Photo courtesy of C'mon Everybody
By Erik Thompson
On Monday it was the one year anniversary of the last live show I attended.
On February 15, 2020, I went to a celebration of life benefit concert at First Avenue in Minneapolis for my friend Ed Ackerson, who died from pancreatic cancer the previous October.
At the time I had no idea it would be my last show for a long, long time. None of us there that night knew just how bad it was going to get. I have trouble even now believing just how bad this was and continues to be.
But even though we all were gathered at First Ave that night under tragic circumstances, the show was ultimately a joyous celebration of a talented musician and a dear friend. It was also an evening honoring the impact and importance of music itself. All of us in the club that night were brought together by the unifying, uplifting power of music and one man’s remarkable ability to write and record great songs.
It was a special night. And as far as last shows go, this one was worthy of that grim but meaningful distinction.

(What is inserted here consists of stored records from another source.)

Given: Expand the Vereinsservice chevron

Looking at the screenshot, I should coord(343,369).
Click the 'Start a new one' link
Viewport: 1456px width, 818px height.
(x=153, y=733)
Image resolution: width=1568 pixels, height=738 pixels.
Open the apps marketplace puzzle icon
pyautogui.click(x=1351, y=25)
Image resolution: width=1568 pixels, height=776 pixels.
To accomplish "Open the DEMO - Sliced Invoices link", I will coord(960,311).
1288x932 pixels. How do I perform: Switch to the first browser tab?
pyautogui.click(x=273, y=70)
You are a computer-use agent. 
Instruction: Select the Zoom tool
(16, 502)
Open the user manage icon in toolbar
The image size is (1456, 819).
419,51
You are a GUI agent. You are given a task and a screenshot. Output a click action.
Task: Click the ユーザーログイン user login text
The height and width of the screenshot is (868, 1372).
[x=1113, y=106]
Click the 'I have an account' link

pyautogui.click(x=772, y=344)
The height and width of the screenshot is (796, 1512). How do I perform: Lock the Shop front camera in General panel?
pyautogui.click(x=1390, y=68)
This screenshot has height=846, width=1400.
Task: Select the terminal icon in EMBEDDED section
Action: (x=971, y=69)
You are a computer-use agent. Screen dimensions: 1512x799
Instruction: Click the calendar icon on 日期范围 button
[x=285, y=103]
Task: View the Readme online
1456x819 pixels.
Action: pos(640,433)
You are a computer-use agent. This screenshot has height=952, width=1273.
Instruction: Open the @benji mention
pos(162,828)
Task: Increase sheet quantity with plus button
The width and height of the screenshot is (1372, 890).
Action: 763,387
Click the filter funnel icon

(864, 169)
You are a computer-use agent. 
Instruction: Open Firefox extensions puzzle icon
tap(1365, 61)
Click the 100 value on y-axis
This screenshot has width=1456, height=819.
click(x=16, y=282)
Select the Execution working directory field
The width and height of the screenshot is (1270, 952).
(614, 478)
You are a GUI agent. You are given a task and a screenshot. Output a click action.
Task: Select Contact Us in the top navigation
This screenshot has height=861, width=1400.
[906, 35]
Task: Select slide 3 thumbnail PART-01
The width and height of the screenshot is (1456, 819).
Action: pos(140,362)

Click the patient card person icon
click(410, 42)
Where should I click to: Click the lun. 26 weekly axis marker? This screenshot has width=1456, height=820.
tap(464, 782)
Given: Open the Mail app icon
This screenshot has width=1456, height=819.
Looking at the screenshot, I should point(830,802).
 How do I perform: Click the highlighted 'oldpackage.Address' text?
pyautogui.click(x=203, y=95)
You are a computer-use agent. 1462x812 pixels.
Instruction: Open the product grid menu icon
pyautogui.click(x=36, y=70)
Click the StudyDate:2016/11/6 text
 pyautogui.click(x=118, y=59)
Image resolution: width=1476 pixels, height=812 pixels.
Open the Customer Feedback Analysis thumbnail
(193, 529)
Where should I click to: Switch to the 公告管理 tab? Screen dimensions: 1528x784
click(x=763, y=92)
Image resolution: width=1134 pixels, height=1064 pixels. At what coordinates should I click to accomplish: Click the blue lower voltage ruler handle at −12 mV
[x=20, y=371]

Then things got really quiet, really fast. Clubs were quickly closed and all concerts were cancelled. And it has now been one year since I’ve seen a live show. And that makes me incredibly sad and lonely.
I miss everything about the concert experience and all that goes with it. The sense of electric anticipation before a big gig. The pre-show drinks with good friends. Waiting in line and hearing the loud music filter out through the doors. Working your way into the crowded room to find a good spot to see the show. Smiling or crying when a performance of a song truly moves you. Slowly filtering out of the club after a great gig, feeling like you are walking on clouds. Reminiscing with friends about your favorite parts of the show on the way home. Trying to capture the emotions and intensity of the show in my review immediately afterwards.
I miss it all so damn much.
Since I first arrived in Minneapolis in 1992 to attend the University of Minnesota, I have probably averaged two or three shows in a typical week. In 2006, I first started writing about music, and my average number of shows increased substantially. Whether I was there covering them for work, or just attending for pleasure, live shows were my social outlet of choice. As an introvert who has always enjoyed spending quality time with myself, live shows snapped me out of my forced isolation and connected me with a wonderful group of friends and a terrific music scene.
Live shows provided me with the types of interactions I was most comfortable with. Talking with music loving friends who already had a shared common interest was easy and enjoyable for me, and once you got into the show the music was the centerpiece and any discussion came in quick shouted bursts between songs. For an awkward man with social anxiety, concerts are an ideal scenario. And the irresistible lure of the live show coaxed me out of my solitary shell and forced me to connect with my friends and surround myself with people when the easier option would always be to just stay home.
Going to shows over all these years has helped soothe my anxiety and made dealing with other social situations easier for me. And now I’ve been stuck at home for the past year, retreating further into my head and growing more reclusive by the day. I’ve lost that treasured connection of seeing shows with my friends, as well as the transformative thrill of seeing a fantastic performance that keeps you buzzing long after the music stops.
And my heart hurts for all those involved in the entertainment industry who have been out of work this entire time. Hell, the shutdown even cost me the best job I ever had.
Just when we all truly need the uplifting power and potency of a live show the most, the clubs remain eerily silent and dark. But hopefully not for much longer.
This pandemic has been cruel and unforgiving to so many, and I’m fortunate that my loved ones who were struck with the coronavirus have thankfully all survived. But this experience has still taken something intensely personal from me, and from all of us. I’m not the same person I was when I left First Ave that cold winter night one year ago. The pandemic has changed everything.
I just long for the day when I’m in a queue for a club once again, seeing familiar faces in the line and sharing laughs and stories as we wait to see one of our favorite bands. And stepping through those doors for the very first time will be like entering the land of Oz, and the world will finally switch back to vivid technicolor and magic will return to the air.
And I’ll be there, waiting for my life to be forever changed by music all over again.